Harry chuckled as he casually draped an arm around the back of Draco's chair, resting a hand softly on his shoulder. Draco felt a grin slide across his face, and he glanced across the large, round table to where his mother was sniffling most un-aristocratically. It had surprised Draco when he'd found out James had sent her a personal invitation, but what had surprised him even more was her jubilant reply. When Draco had questioned her about it she'd simply shrugged and offered an explanation that made Draco love her more than he ever thought he could. "He's family, Draco. What did you expect?"

Draco looked up at the podium just in time to see James's cheerful, open expression become suddenly grave.

"Over the last week I've been overwhelmed with reporters asking me questions that I'd not thought about in a very long time. I've had to give a lot of thought to how I could possibly have come to earn so great an honour, and many of the answers were exactly what one would expect." James looked out at the table where his mother and most of the Weasley crowd sat, looking as proud as a family could be. "My mother, grandparents, aunts, and uncles have all been a constant source of support and inspiration. We haven't always seen eye to eye, but they've always been there for me. Much of the credit for any successes I've had belongs to them."

He glanced in Harry's direction, giving a slight nod of respect to his father. "No doubt you all know my dad." There were a few chuckles throughout the room, and James grinned mischievously. "Having such a legendary man for a father hasn't always been easy, but I can't think of a better man in whose footsteps to follow."

The next words were enough to make even Albus and Scorpius blush. "I have to admit, some of the credit must go to my siblings as well. To my sister, who has always been a bright light regardless of how dark or stormy the day was, and to my brothers, yes, that would be plural, who've always set the competitive bar as high as it could possibly get."

James paused to take a drink of water; he suddenly seemed younger and surprisingly nervous.

"However, there is someone else that I would like to thank publicly. A man who had very few reasons to help me at the beginning of my journey, but who was there for me at a pivotal time in my life, when it seemed I needed him the most. As my childhood tutor, he taught me how to brew a perfect potion, but he also taught me so much more. He taught me about life and the importance of understanding the things around you, about trusting your instincts and believing in yourself, about overcoming challenges and never giving up on your dreams. I never would have made it into the Auror program without his help, and I certainly wouldn't be standing before you all today accepting such a prestigious award."

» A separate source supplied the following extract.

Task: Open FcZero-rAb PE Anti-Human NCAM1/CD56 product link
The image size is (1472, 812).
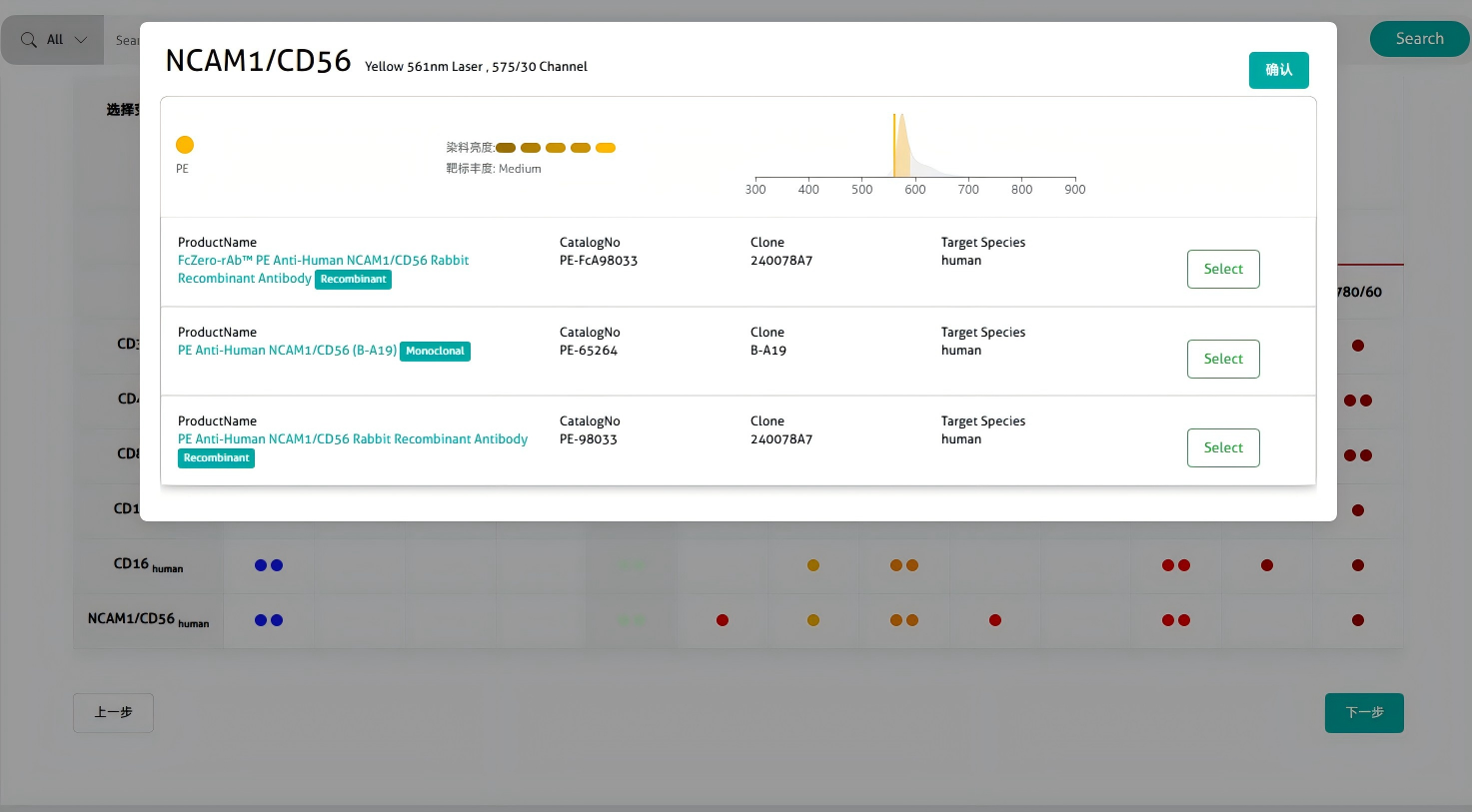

James paused, looking round the room to meet the eyes of almost every person in the hall. "Over the years he's continued to teach me many things, but he's become more than a tutor or even a friend; he's become family." James looked out into the audience and directly into Draco's eyes. "Thank you, Draco. For everything."

There were murmurs and whispers all around him, then clapping as James left the podium, but Draco didn't really hear any of it. All he heard was Harry's voice as he leant over and whispered, "He's right, you know."

"He does know that I'm not above using Crucio doesn't he?"

Harry laughed. "Draco, he's the most talented Auror in a hundred years. I doubt you'd get the chance."

Draco was just about to make a clever rebuttal when Harry placed a hand on his jaw and tilted his face for a gentle kiss. No, Draco never would have dreamt in a thousand years that his life would have turned out quite like this. But for once, he wasn't complaining.